== Given records ==
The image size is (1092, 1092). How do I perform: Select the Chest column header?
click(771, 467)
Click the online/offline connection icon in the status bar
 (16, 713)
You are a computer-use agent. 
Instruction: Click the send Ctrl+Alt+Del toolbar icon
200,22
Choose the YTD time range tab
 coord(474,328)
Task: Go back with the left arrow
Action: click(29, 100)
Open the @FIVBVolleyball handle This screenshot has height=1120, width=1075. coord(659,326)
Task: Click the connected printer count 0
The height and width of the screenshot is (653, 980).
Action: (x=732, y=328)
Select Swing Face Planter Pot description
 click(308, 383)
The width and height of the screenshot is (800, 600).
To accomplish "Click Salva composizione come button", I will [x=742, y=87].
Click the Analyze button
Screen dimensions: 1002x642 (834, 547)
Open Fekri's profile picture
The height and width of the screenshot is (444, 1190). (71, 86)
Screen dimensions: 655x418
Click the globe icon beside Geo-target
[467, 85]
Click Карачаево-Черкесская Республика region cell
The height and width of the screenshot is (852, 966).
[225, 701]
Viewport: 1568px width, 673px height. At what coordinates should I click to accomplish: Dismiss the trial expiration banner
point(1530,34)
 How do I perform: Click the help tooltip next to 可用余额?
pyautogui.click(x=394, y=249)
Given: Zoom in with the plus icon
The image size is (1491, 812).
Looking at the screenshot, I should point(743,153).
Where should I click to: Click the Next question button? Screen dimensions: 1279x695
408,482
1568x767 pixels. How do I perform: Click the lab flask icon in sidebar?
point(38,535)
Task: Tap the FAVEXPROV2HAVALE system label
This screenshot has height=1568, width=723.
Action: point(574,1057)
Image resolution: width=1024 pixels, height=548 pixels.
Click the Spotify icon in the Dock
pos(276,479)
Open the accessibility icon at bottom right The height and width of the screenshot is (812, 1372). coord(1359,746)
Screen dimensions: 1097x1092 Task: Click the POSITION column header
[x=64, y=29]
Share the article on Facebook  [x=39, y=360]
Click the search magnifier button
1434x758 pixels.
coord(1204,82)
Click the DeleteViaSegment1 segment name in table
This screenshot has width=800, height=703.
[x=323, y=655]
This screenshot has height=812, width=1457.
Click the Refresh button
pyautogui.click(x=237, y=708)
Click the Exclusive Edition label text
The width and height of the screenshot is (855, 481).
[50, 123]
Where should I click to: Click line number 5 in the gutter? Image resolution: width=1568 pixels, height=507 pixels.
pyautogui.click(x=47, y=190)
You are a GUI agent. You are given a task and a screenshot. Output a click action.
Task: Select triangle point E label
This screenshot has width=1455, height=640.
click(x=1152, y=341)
===
- Work request -
Report how many lines of the records above contain the word "agent", giving only the number.

- The answer -
2